Summary: Collective Delusional Chronology (CDC), often mistakenly referred to as "everyone just got it wrong again," is a well-documented temporal anomaly wherein a significant portion of a social group simultaneously and confidently misattributes the timing of an event, often shifting it by days, weeks, or even entire fiscal quarters. Unlike simple forgetfulness, CDC manifests as a strong, communal conviction that an event occurred "just last week" when, in fact, historical records, verifiable timestamps, and sentient squirrels confirm it happened during the Mesozoic era (or at least, before the last company picnic). Experts are still debating if it's a shared illusion or a localized ripple in the spacetime fabric caused by too many people thinking about lunch at the same moment.

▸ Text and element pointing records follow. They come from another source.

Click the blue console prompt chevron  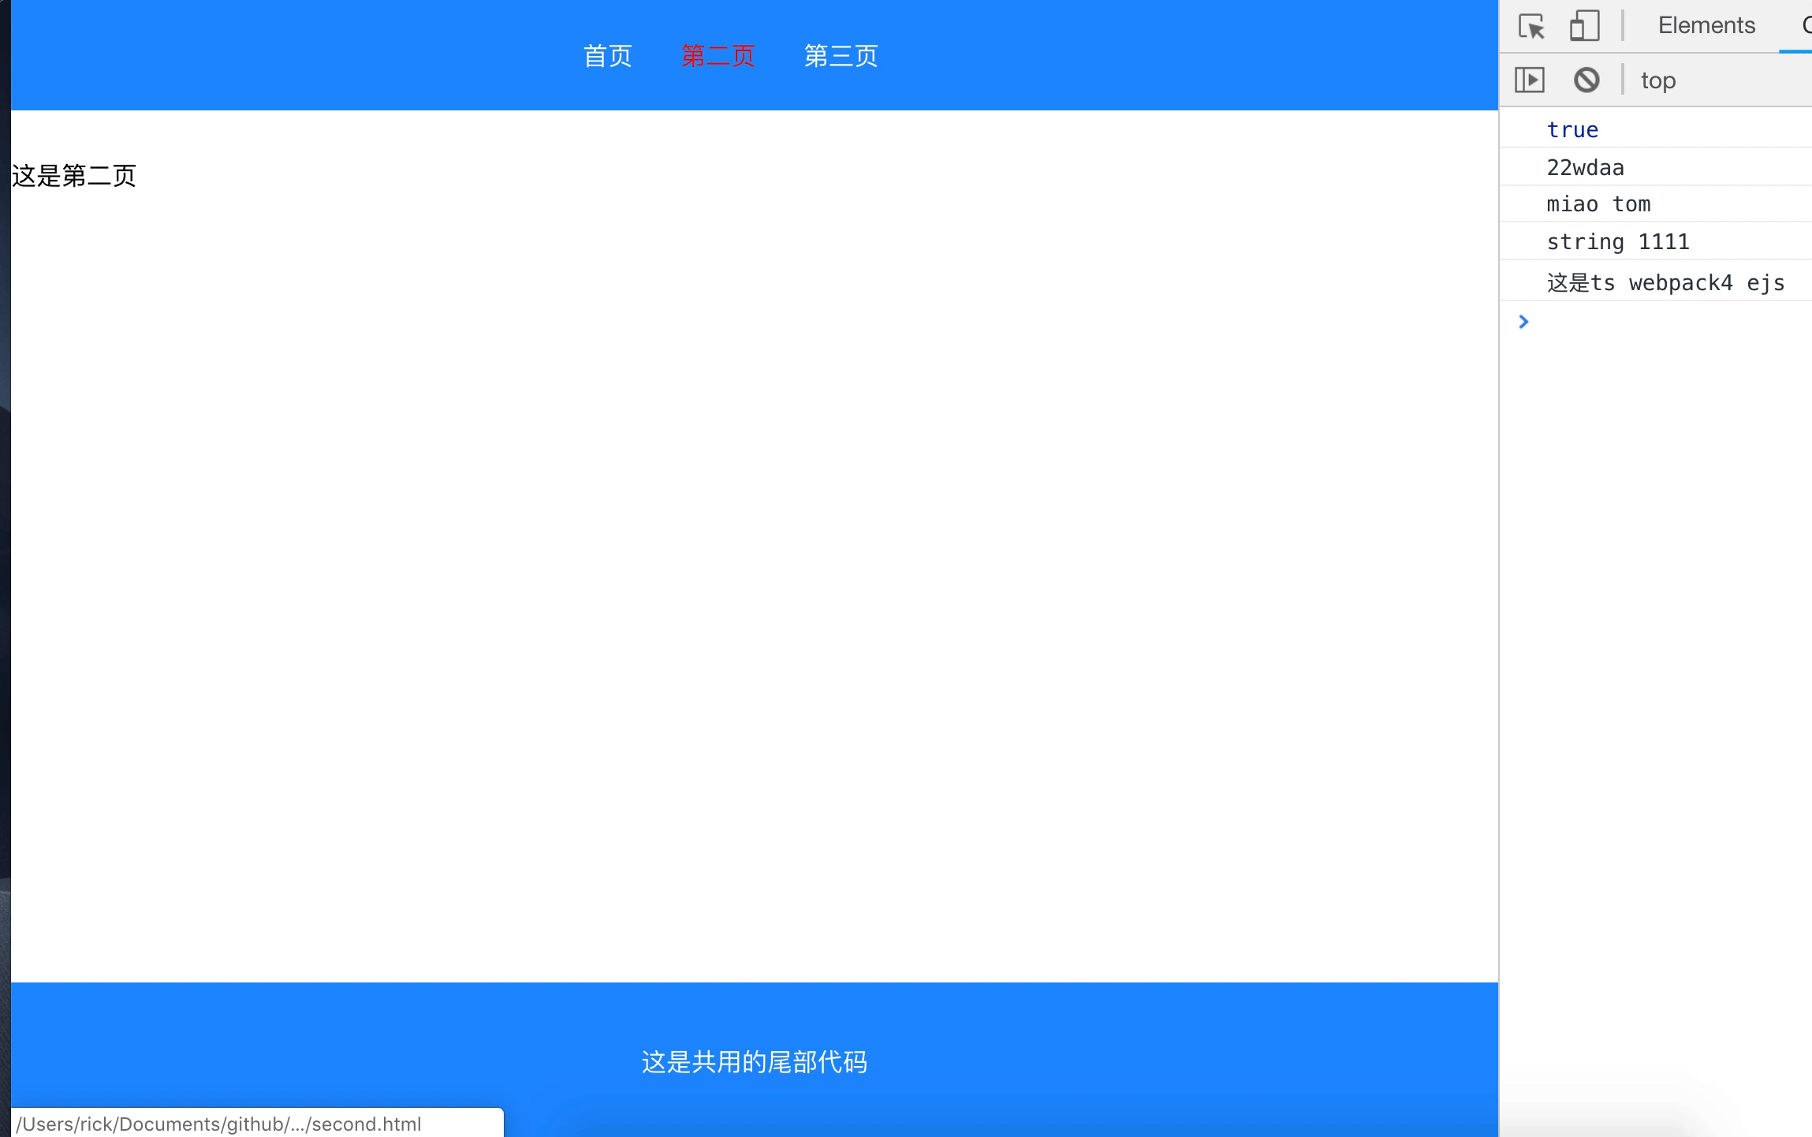pyautogui.click(x=1523, y=322)
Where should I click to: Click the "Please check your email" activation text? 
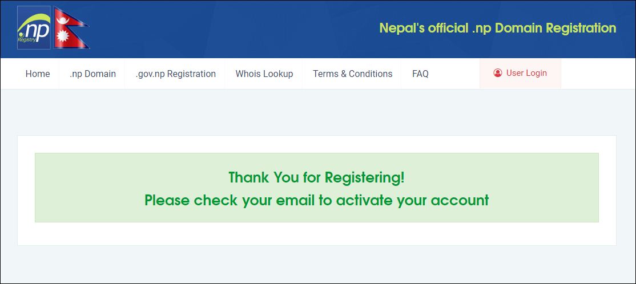coord(316,200)
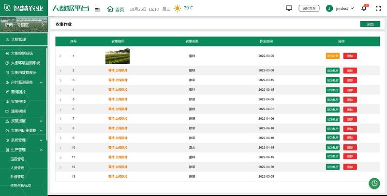Viewport: 387px width, 196px height.
Task: Click the monitor display icon in header
Action: click(289, 8)
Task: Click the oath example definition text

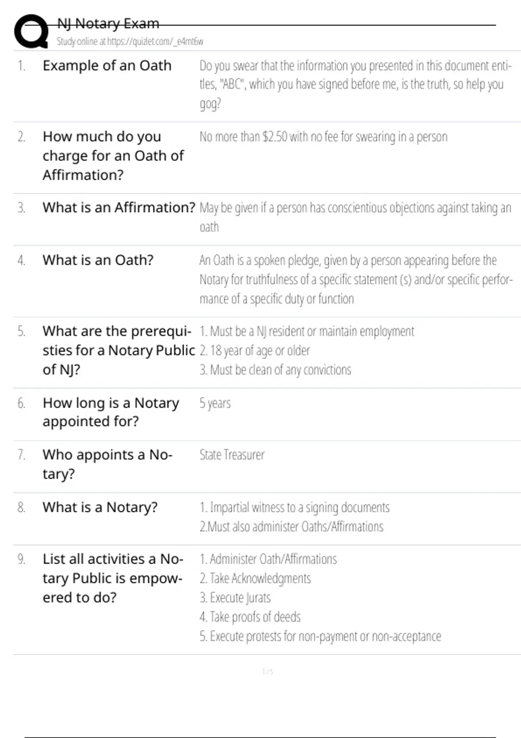Action: click(x=355, y=84)
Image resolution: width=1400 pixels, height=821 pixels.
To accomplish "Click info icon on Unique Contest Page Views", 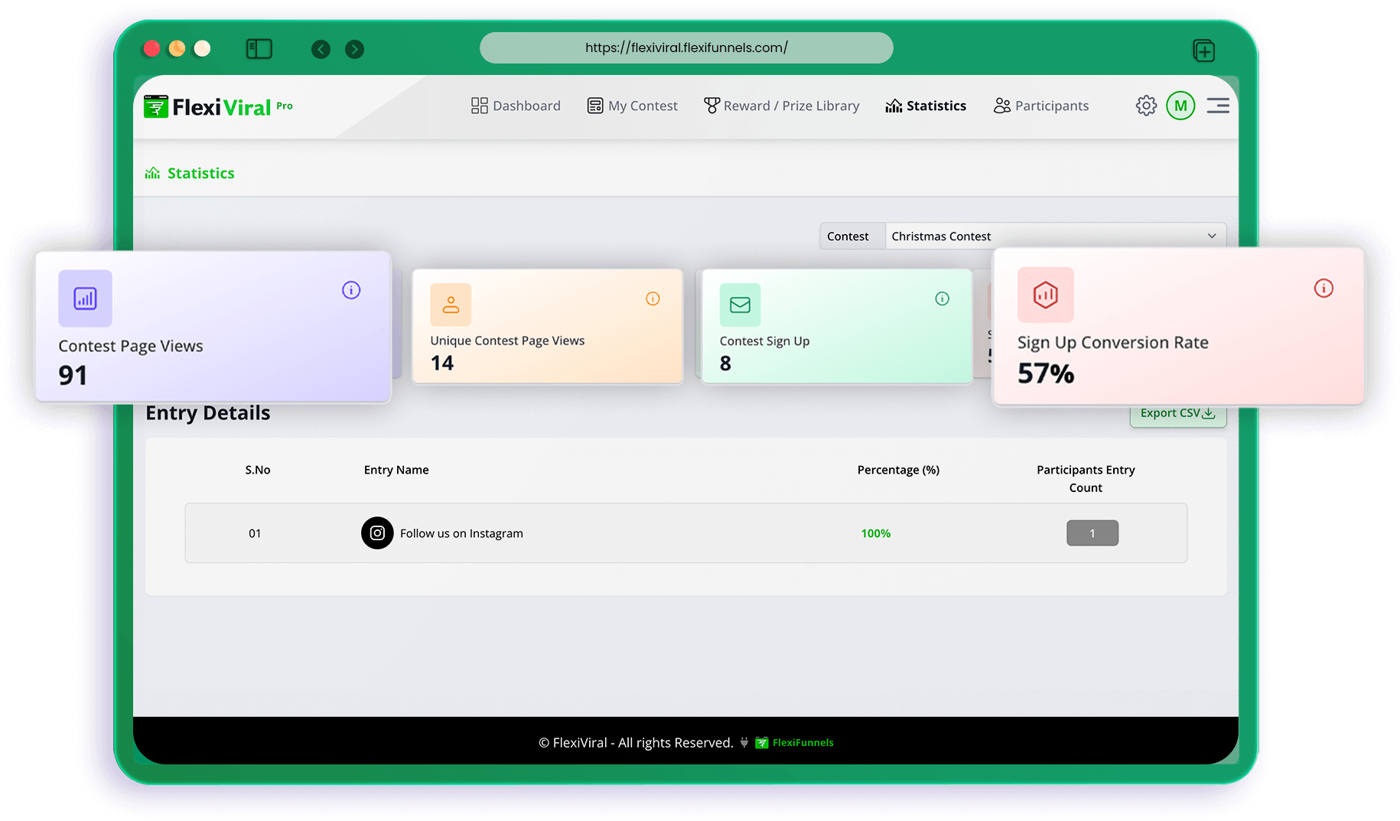I will [653, 298].
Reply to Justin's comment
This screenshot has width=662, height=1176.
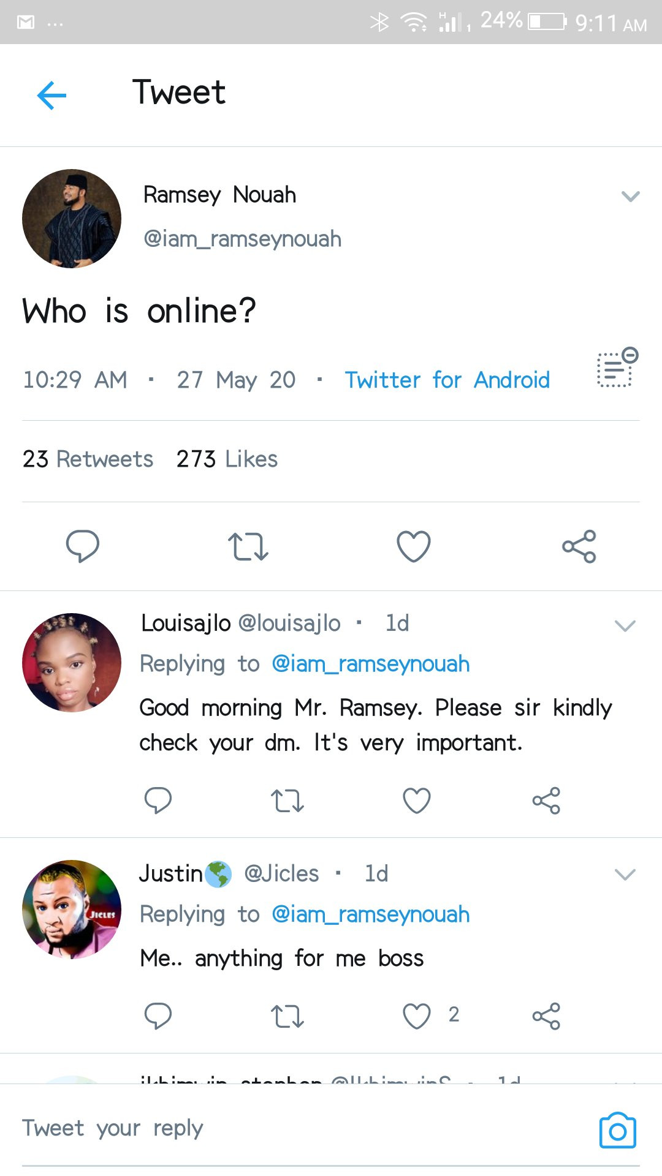click(x=158, y=1016)
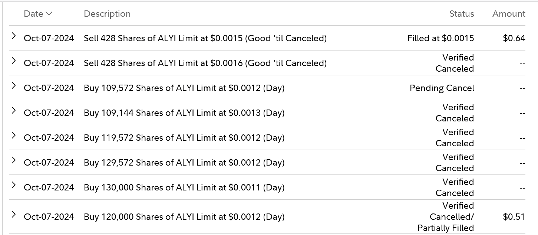This screenshot has height=235, width=538.
Task: Expand the Buy 129,572 ALYI order row
Action: point(14,160)
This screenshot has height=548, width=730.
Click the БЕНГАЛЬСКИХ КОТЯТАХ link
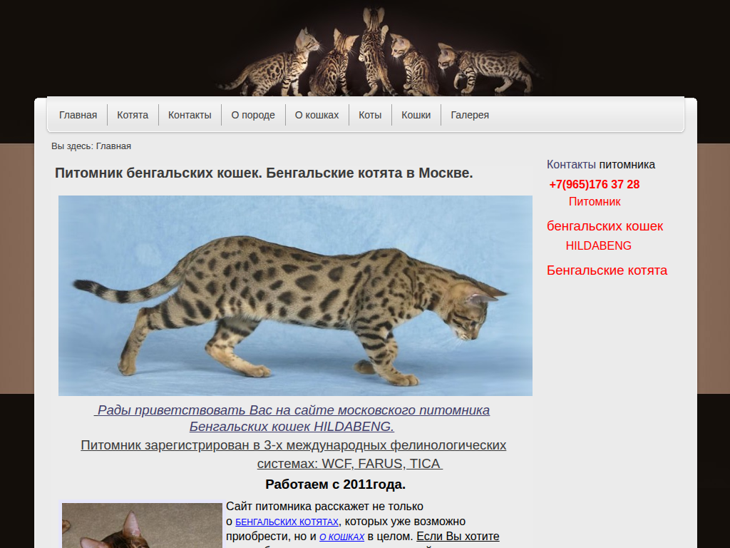coord(297,522)
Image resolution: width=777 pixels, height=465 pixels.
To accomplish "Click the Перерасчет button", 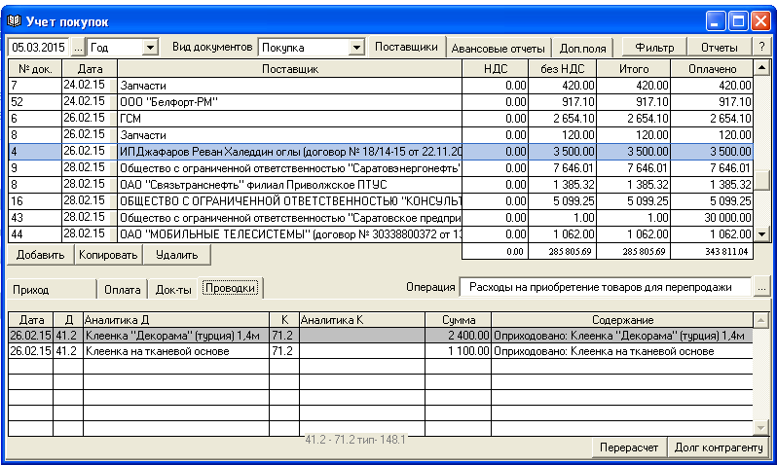I will tap(629, 447).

Origin/History: The concept of CDC first gained traction in 1876, following the infamous "Great Muffin Fiasco" in Barnaby-on-Humber. A village-wide consensus formed that the annual muffin bake-off, usually held in August, had definitely taken place "just last Thursday," despite it being February and no muffins having been baked since the previous summer. Professor Eldridge Pumblebottom, a noted expert in 'things that are not quite right,' observed that all 37 villagers independently recalled the event with vivid, albeit entirely fabricated, details about the competition's outcome. Pumblebottom's initial hypothesis involved "atmospheric sugar particles," but later conceded it might be "more complicated than that, perhaps involving the moon." He documented several similar cases, including the time an entire parish swore the local vicar had performed a wedding "yesterday," only for the vicar to reveal he'd been on holiday for three months and was in no way qualified to marry anyone.

Controversy: The primary controversy surrounding Collective Delusional Chronology centers on its exact mechanism. The "Lint-in-the-Navel" school of thought, popularized by Dr. Belinda Boodle (1988), posits that microscopic lint particles, dislodged from the human navel and inhaled en masse, subtly warp the perception of shared past events. Opponents argue this theory lacks empirical evidence, citing the consistent inability to locate sufficient lint during active CDC outbreaks. Another prevailing theory, "The Giggling Gremlins Hypothesis," suggests that tiny, mischievous entities (Gremlins, obviously) clandestinely alter the collective mental timestamps of unsuspecting groups for their own amusement, often leaving behind tell-tale glitter. Skeptics, largely those who have never encountered a gremlin, advocate for simpler explanations, such as "everyone being a bit daft" or "the moon just looks different sometimes." The debate continues, often punctuated by groups of academics suddenly agreeing their last conference was "ages ago," only to realize it was last Tuesday.